> [TASK PROMPT]
Below this line are records; transcribe exactly the lines between the one holding "Speak (885, 62)" and the one holding "Accueil (41, 263)", inclusive, and omit the pictures.

################

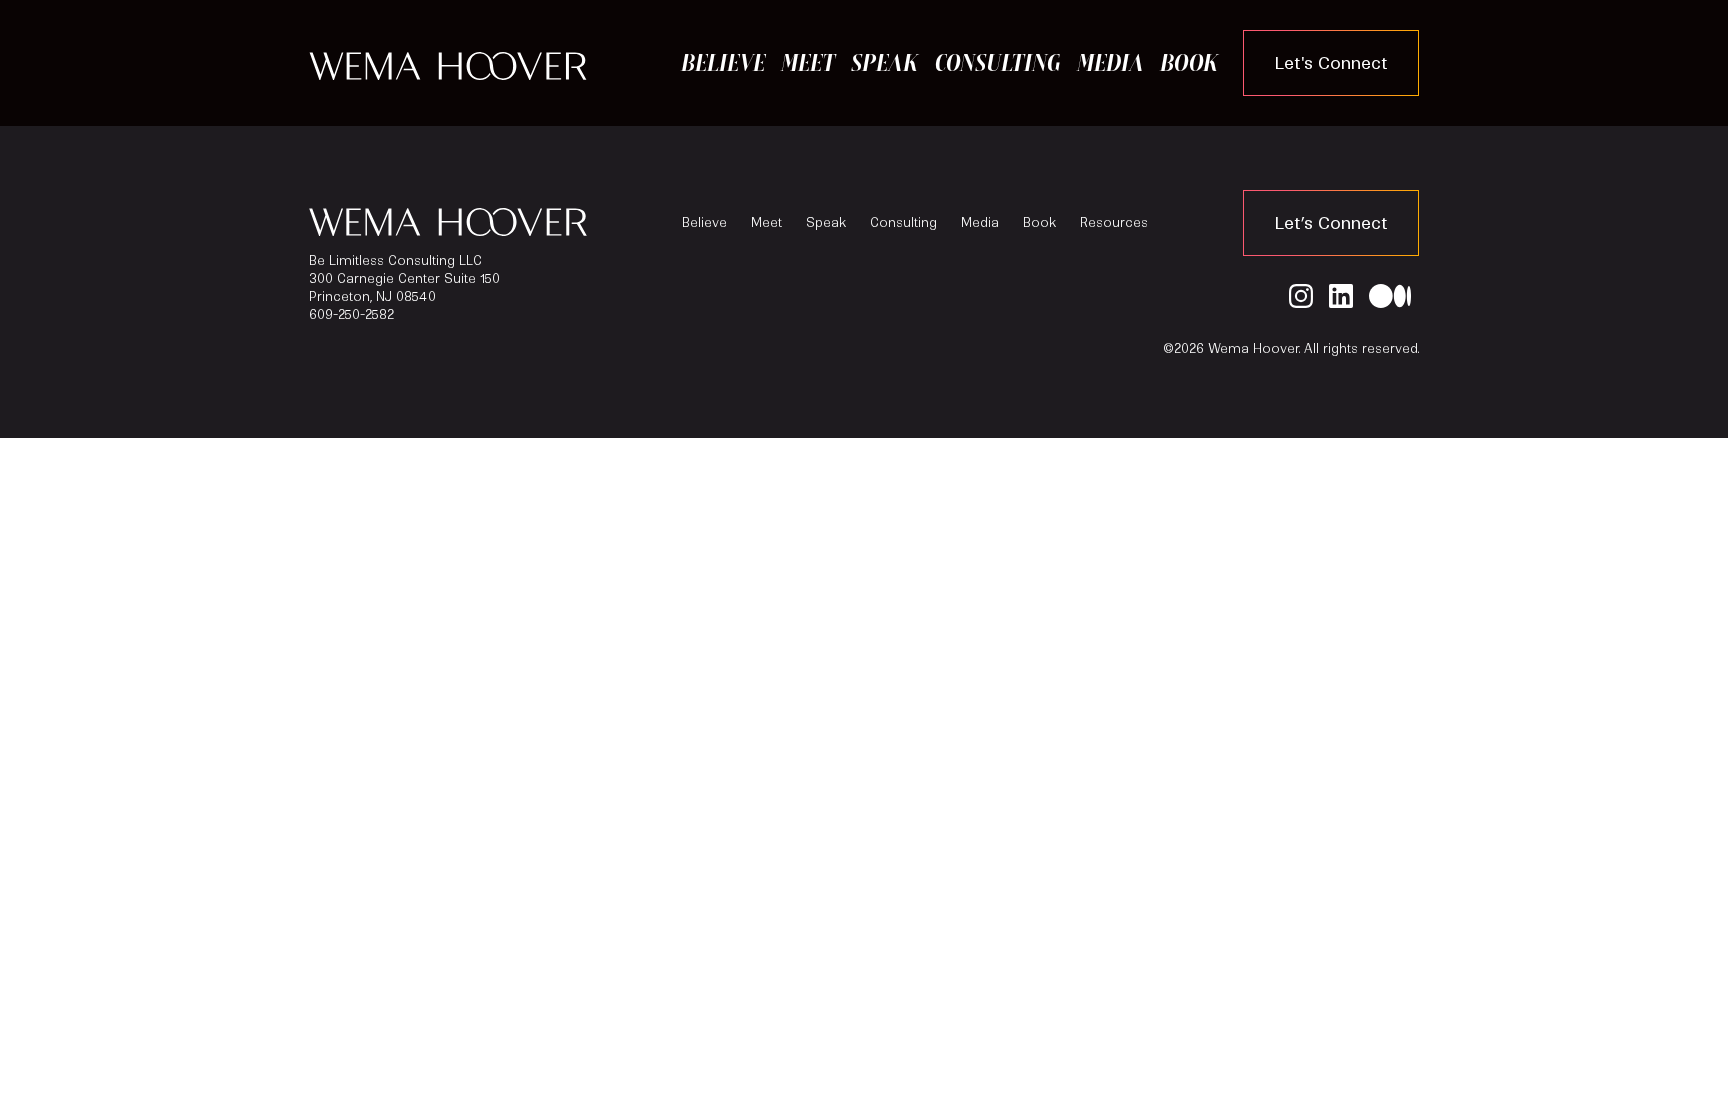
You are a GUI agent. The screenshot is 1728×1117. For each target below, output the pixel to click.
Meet (808, 62)
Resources (1114, 222)
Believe (723, 62)
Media (980, 222)
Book (1189, 62)
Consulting (998, 62)
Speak (885, 62)
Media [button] (1110, 62)
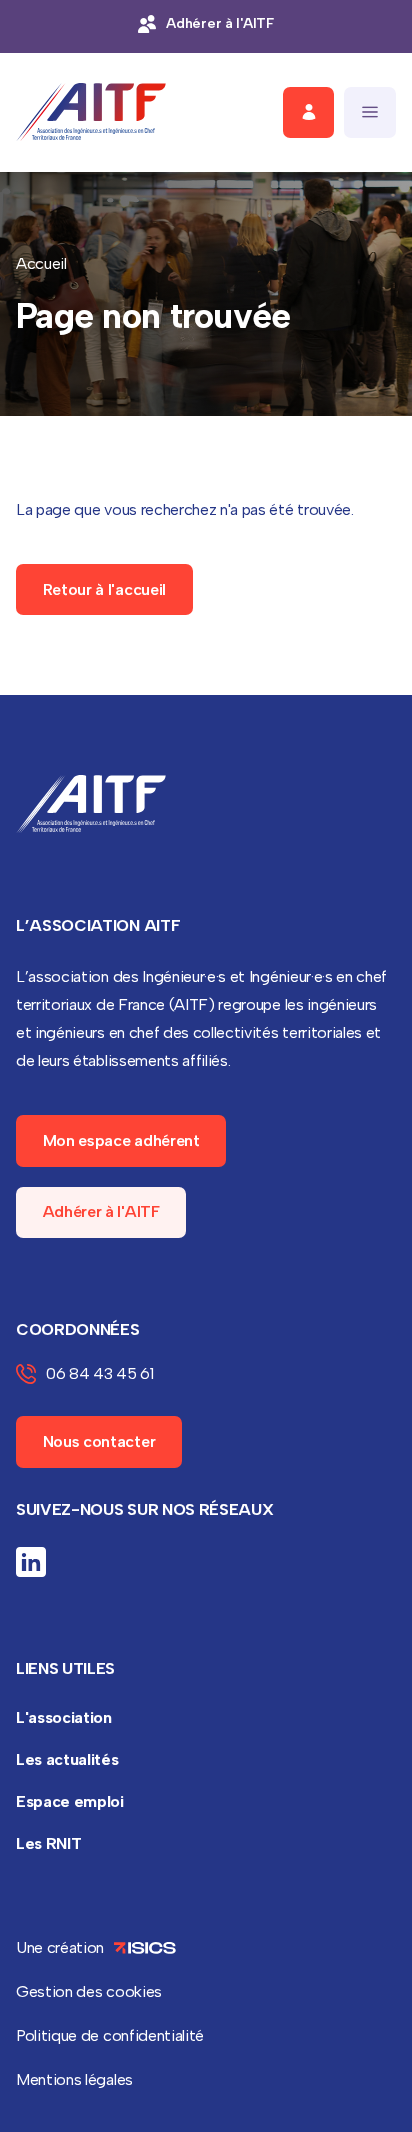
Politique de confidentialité (110, 2035)
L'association (64, 1717)
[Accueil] (91, 112)
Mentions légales (74, 2079)
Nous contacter (99, 1441)
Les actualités (67, 1759)
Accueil (41, 263)
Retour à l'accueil (104, 589)
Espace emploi (70, 1801)
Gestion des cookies (89, 1991)
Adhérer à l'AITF (101, 1211)
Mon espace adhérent (121, 1140)
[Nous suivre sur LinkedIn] (31, 1562)
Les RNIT (48, 1843)
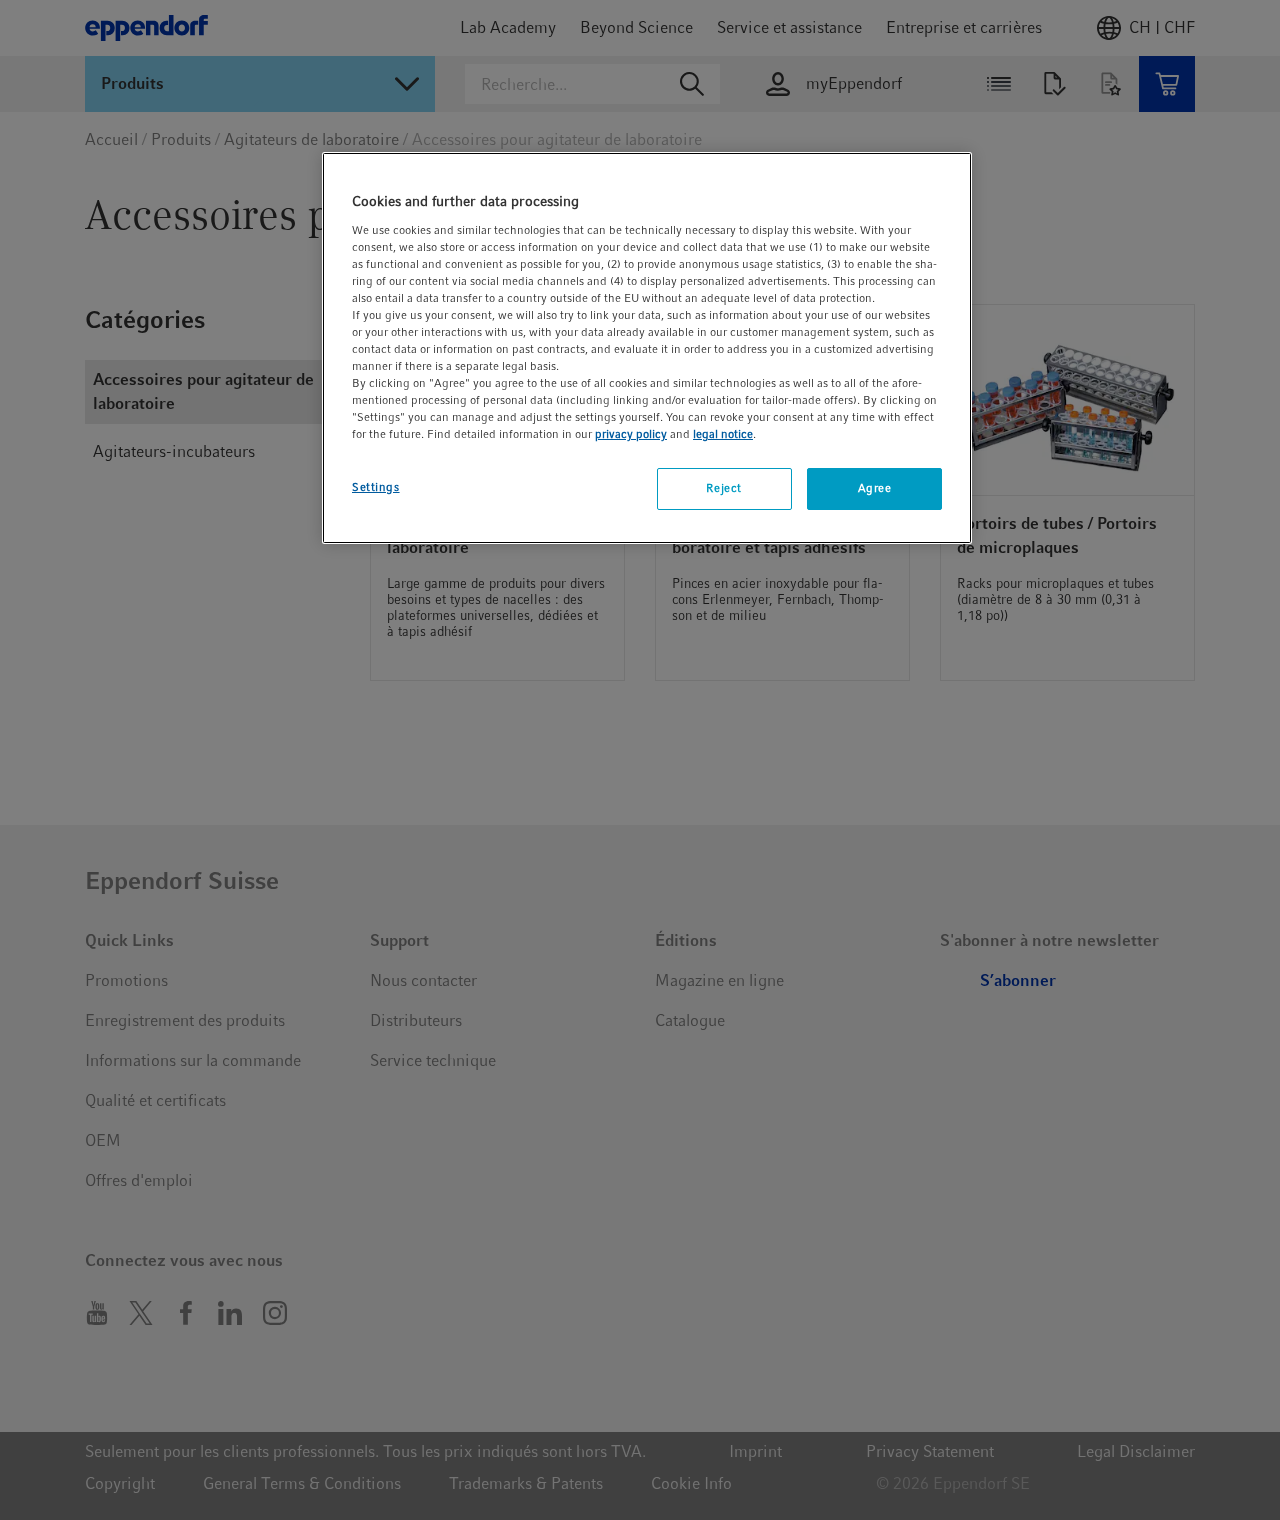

################

> [REPLY TO THE EXERCISE]
Speak (885, 62)
Media [button] (1110, 62)
Politique de confidentialité (110, 2035)
L'association (64, 1717)
[Accueil] (91, 112)
Mentions légales (74, 2079)
Nous contacter (99, 1441)
Les actualités (67, 1759)
Accueil (41, 263)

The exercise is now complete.